Full Report
New data from Arctic Wolf Labs shows that a threat actor known as SloppyLemming, also called Outrider Tiger... The post SloppyLemming espionage surge hitting defense, telecom, energy and finance in Pakistan and Bangladesh appeared first on Industrial Cyber.
Analysis Summary
# Threat Actor: SloppyLemming
## Attribution & Identity
* **Primary Identification:** SloppyLemming
* **Aliases:** Outrider Tiger, Fishing Elephant
* **Attribution Confidence:** Moderate (based on infrastructure use, tradecraft consistency, and victimology alignment with documented priorities).
* **Associated Activity:** Continuation of operations previously documented by Cloudflare's CloudForce One in September 2024.
## Activity Summary
SloppyLemming conducted an extensive cyber espionage campaign between January 2025 and January 2026, focusing on government entities and critical infrastructure operators across South Asia.
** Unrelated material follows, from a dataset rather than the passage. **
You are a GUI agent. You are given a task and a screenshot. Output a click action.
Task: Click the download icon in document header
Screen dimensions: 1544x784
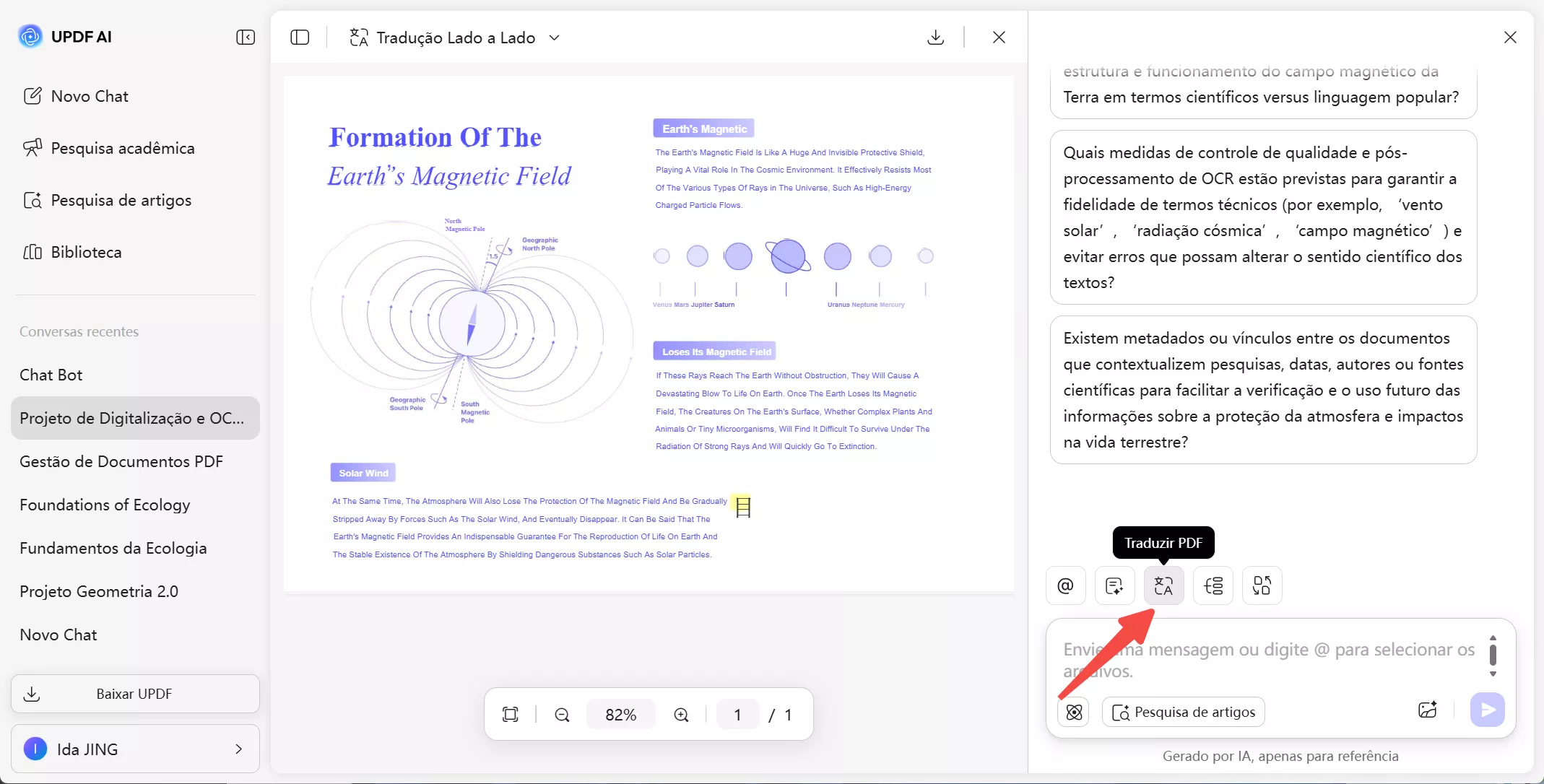(935, 38)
This activity represents an expansion of the group's publicly documented activity scope, with researchers noting intelligence collection priorities consistent with regional strategic competition.
## Tactics, Techniques & Procedures
* **Initial Access/Delivery:** Spear-phishing utilizing:
* PDF documents containing malicious URLs redirecting to ClickOnce application manifest files.
* Macro-enabled Excel spreadsheets that directly download and execute malicious binaries.
* **Execution & Evasion:**
* Multi-stage execution chains.
* DLL search order hijacking, abusing legitimate Microsoft binaries like `NGenTask[dot]exe` and `phoneactivate[dot]exe` to achieve code execution and evade detection.
* **Command and Control (C2):**
* Use of the **Havoc C2 framework**.
* Exploitation of **Cloudflare Workers infrastructure** for C2 communications and payload delivery.
* **Custom Tooling:**
* **BurrowShell:** An in-memory x64 shellcode backdoor supporting SOCKS proxy tunneling for lateral movement. Executes fifteen distinct commands (file manipulation, screenshot capture, shell commands, network pivoting).
* **Rust-based Keylogger:** Implant with expanded information-stealing capabilities, including remote command execution, file operations, and network reconnaissance.
## Targeting
* **Sectors:** Government, Defense, Telecommunications, Energy (Utilities), Financial Institutions, Nuclear Regulatory Bodies.
* **Geography:**
* **Primary Focus:** Pakistan and Bangladesh.
* **Secondary Focus:** Sri Lanka (defense-related entities).
* **Victims:**
* **Pakistan:** Nuclear regulatory bodies (e.g., PNRA), defense logistics organizations (e.g., National Logistics Corporation), telecommunications providers (e.g., PTCL).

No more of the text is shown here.